A 10-year-old cousin of my friend was given a mobile phone to be able to stay in touch with her parents, as she lives with her grandmother. She was also provided an internet connection on her phone to work on her school projects.  What came along were social media apps that kept her occupied.

She eventually started updating twenty four hour statuses on WhatsApp. These statuses were initially only about ‘cute animals’ and ‘amazing facts’ that she would come across perhaps while working on her projects. One day, however, she uploaded a status that was a song from the recently released Bollywood movie ‘Judwaa 2’. It created an uproar in her family, as her parents thought this might make the people viewing her status brand her as a ‘bigdi hui ladki’.

The lyrics of the song go as follows, “Kab mummy daddy mere tu patayega, kab band baaja leke ghar ayega (When will you woo my parents, when will you come to marry me),” which according to ‘accepted norms’ should not interest a young child like her. She definitely should not be putting it out as her WhatsApp story, these norms demand.
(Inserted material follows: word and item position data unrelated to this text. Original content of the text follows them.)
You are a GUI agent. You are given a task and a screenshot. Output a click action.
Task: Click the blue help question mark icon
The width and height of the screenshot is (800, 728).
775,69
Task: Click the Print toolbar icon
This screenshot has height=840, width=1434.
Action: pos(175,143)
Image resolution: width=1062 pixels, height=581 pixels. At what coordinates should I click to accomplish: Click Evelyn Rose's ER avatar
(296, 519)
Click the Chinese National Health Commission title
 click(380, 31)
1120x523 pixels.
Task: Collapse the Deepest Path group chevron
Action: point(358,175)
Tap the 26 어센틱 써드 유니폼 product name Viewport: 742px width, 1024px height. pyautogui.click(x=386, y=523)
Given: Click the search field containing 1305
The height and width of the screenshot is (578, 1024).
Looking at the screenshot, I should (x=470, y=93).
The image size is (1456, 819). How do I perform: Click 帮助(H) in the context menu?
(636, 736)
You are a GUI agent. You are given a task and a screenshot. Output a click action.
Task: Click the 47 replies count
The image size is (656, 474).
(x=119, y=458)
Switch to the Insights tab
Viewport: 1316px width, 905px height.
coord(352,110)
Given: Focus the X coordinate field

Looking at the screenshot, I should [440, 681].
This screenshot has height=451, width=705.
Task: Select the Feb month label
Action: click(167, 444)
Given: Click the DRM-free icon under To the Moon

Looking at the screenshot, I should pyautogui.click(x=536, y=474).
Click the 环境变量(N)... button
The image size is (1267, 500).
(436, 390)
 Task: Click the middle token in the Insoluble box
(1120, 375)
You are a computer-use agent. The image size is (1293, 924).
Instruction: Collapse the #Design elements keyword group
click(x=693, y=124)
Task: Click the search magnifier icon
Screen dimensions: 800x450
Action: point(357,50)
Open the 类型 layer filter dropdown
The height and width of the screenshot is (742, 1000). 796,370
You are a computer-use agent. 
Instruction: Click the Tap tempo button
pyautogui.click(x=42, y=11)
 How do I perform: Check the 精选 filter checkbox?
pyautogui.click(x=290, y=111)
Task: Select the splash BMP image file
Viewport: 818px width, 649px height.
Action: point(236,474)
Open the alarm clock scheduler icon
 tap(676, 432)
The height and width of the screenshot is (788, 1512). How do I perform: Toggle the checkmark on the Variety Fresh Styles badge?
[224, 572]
While my friend and I were worried about the amount of time she must have wasted on searching or downloading the video and how a young child like her could prioritise her internet use, the other elder relatives in her family chose to focus on a different issue. We told her why she should befriend books and not her phone, why she should spent time in the library instead of the internet.  Her parents, on the other hand, kept asking her if she knew what the song meant and what her status could make people think of her. They even checked if she had guy friends who would come across her status, and were worried about the impression she would make on them through the song.

For a 10-year-old, maybe it is important to know about societal norms or specific gender roles, but why scare her into believing that society will not consider her a ‘good girl’ if she behaves in a particular way or likes any particular song, dance form, or movie?

Sociologists talk about gender-norms that govern acceptable behaviour for different sexes. When a girl deviates from these norms, she becomes a part of the ‘bigdi hui ladki’ category, while she is just trying to be herself. For a young girl like my friend’s cousin, this means that her family believes uploading such songs would sketch her as a bad character.

Ever since my childhood, even I have been a very ‘susheel and sanskaari’ daughter, abiding by all the rules and regulations set by my parents or elders. But today, when I look back, I realise that a lot of it was only to please my elders and to be in their good books. Rather than understanding the various consequences a situation could lead to, the only consequence that bothered me was if I would be branded a ‘bad girl’. That is how I decided how to act in society.

I guess that’s where these norms go wrong. The branding of an individual as a ‘spoilt brat’, based on a few actions that we don’t find socially acceptable, reflects the prejudices we carry. This is not limited to judging people on the basis of their looks, dress, attitude, and behaviour, but also parameters like the kind of books they read, the kind of movies they watch, and the kind of songs they listen to.

I believe we should prioritise how we should behave by deciding what is important for us in the future. Society is going to judge you and label you any which way. If it runs out of parameters, it can always create new ones – like it did for my friend’s cousin.